Don’t say Policy when you mean Mission StatementPosted: March 13, 2014
Hopefully my final thoughts on the PLOS data whatnot. There is a good overview and compelling defense of the PLOS data access policy from Tal Yarkoni here. I like this take on it, and it nudged me in the open data direction….but… I will now repeat myself and elaborate.
1. The “taxpayer rights” argument? Really? Not even worth bringing up to dismiss (which to be fair is what Tal mostly did).
2. The point with e.g. behav/phys data is only partly that it is hard to make accessible and that there are no accepted standards. It is also that it is bad science to use the same dataset for subsequent analysis after analysis. Bolstering belief in a result or hypothesis comes from new data and different approaches to the same question…we don’t want to learn more and more about a particular set of data (I know some of you do, but maybe you can settle for touching every third lamp post on the way home), we want to learn more about the phenomena of interest. In my field, that can only mean experimentation. So perhaps the willingness to expend effort providing accessibility is proportionate to the value different fields see in having this kind of accessibility.
For me, the first step to doing *any* work based on another group’s result is to replicate it in our lab the best we can. This can mean repeating exactly what they did, or doing an experiment of our own that should be consistent with their result but uses our strengths or is a better starting off point for where we’d like to go with it. The point is, you don’t believe something because it’s published. Y’all know that, right? That’s not a flaw in the system, that’s just science. Unknown confounds, honest errors, noisy systems…c’est la vie. It takes multiple kinds of data from multiple approaches before a result starts to acquire the property of being a stable fact/assumption that can underlie further experiments without further confirmation.

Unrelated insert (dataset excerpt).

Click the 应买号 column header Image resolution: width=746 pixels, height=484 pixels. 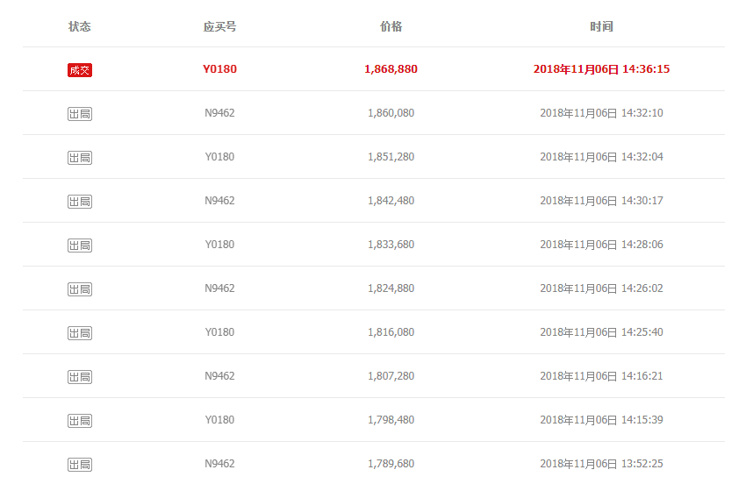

So, using someone else’s primary data is so far over my trust threshold I can’t even. I don’t even use anyone else’s saline. Say there is a hot result in your field that you want to explore further. Is it that there are two kinds of responses to this?
A. I’m going to see if I can confirm that, then take it my direction.
B. I want to re-analyze that dataset.
B makes no sense to me. Say you get a different answer, and they did something wrong. Good for you, and good for science (see #6 below). Say you come to the same conclusion… so what? That might increase your trust in their bar charts, but it shouldn’t increase your trust in their data! I’m not a volunteer fact checker, and I treat any new result in my field that really matters to me with a provisional “maybe,” as should you, dataset in hand or not.
4. PLOS volunteer AE’s are not going to manage this in any agreed upon or consistent way. They haven’t been given guidance on how to handle the myriad author-reader conflicts and scenarios that will arise from this, and we know they don’t currently enforce other PLOS policies in agreed upon or consistent ways. If this means in practice that the policy is to require authors to tick a box and then responding to complaints with “the author ticked the box,” then it is the Open Data folks who should be angry.
5. I would love a stable, annotated, searchable repository for my primary data…a little upfront work so I don’t have to worry about long term storage (drawers full of slowly disintegrating DVDs) sounds fine. But it doesn’t exist. Though the early roots were academic, current repositories for genomics (and a few other limited data types) are supported by a US federally funded program created by an act of congress, so I have little patience for the gene types who go on about how easy it is to share a few GBs of sequence*. Imagine Genbank, but orders of magnitude larger and encompassing hundreds or thousands of data formats. Who is even talking about that? Who will pay for it? Yes, yes, I know there are options: right now that space is occupied by a couple companies and non-profits that are frankly untested at large scales and over time, are poorly subscribed, and are (let’s face it) likely to not exist in the medium to long term.
6. Transparency is by far the best argument here, and the only one I find compelling. However, PLOS sacrificed transparency immediately with the frankly bizarre redefinition of “primary data” to mean the measurements or downstream analysis of the primary data, as a kind of special exclusion for cases where the primary data aren’t the kinds of things they happened to have in mind when they wrote the policy. Thus, to the extent it’s been clarified, the policy has been clarified into irrelevance with respect to what I see to be its primary legitimate purpose.
So I get the big picture point and agree. Build it, and I’ll show up. Mandate it with no planning or forethought, I’ll publish elsewhere.
* And then when you point out the difficulties, they back track about 10 miles to “they don’t really mean primary data in your case, they mean a table of numbers you made from your primary data… duh! And they don’t really mean any of it, because if you give the editor a reason why it’s hard they’ll surely give you an exception.” OK, so what part of that is a “policy”?